What is the number of lines below that contain the word "date"? Respond with that number alone.

═══ Records for this task

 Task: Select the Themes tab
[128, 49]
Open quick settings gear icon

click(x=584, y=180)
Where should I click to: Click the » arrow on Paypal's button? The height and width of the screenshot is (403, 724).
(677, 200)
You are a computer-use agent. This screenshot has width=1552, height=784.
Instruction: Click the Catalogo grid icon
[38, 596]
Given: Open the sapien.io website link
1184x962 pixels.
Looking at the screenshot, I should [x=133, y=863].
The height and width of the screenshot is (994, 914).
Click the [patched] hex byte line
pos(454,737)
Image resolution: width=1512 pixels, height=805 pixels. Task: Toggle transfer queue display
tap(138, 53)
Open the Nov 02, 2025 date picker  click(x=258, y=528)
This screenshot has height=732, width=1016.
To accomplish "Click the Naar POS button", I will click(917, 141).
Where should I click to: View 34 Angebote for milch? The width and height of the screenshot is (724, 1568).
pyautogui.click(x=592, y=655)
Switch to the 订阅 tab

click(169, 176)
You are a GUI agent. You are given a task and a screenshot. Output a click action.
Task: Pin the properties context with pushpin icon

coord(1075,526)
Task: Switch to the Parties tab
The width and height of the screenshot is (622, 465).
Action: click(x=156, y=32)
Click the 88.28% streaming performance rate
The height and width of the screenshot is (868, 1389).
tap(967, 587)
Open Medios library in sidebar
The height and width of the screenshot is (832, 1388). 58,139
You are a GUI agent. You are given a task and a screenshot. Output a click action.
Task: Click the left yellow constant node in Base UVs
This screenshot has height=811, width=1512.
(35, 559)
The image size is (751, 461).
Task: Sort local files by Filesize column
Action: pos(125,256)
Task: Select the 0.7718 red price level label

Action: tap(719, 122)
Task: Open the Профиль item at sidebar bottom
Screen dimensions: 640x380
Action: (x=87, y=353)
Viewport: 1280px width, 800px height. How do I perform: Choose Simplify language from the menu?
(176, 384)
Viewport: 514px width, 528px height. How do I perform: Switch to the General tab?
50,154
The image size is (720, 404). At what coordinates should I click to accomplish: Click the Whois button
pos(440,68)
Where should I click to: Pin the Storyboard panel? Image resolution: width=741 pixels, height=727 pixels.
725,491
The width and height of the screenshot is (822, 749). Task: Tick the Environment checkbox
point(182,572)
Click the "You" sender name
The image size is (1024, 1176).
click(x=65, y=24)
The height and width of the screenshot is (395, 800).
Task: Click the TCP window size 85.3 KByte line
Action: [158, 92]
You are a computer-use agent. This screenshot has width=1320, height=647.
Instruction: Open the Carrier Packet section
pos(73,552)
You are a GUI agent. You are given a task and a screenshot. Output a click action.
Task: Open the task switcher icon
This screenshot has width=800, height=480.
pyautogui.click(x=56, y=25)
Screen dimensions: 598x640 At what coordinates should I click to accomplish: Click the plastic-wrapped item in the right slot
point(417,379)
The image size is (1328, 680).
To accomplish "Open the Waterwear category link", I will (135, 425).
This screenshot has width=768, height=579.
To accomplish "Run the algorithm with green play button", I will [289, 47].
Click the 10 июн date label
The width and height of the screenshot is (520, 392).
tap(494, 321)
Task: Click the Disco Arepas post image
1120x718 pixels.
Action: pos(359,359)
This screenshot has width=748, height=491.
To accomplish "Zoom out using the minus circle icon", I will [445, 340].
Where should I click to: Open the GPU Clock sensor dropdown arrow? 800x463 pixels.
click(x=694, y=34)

══════

● **Exercise response**
2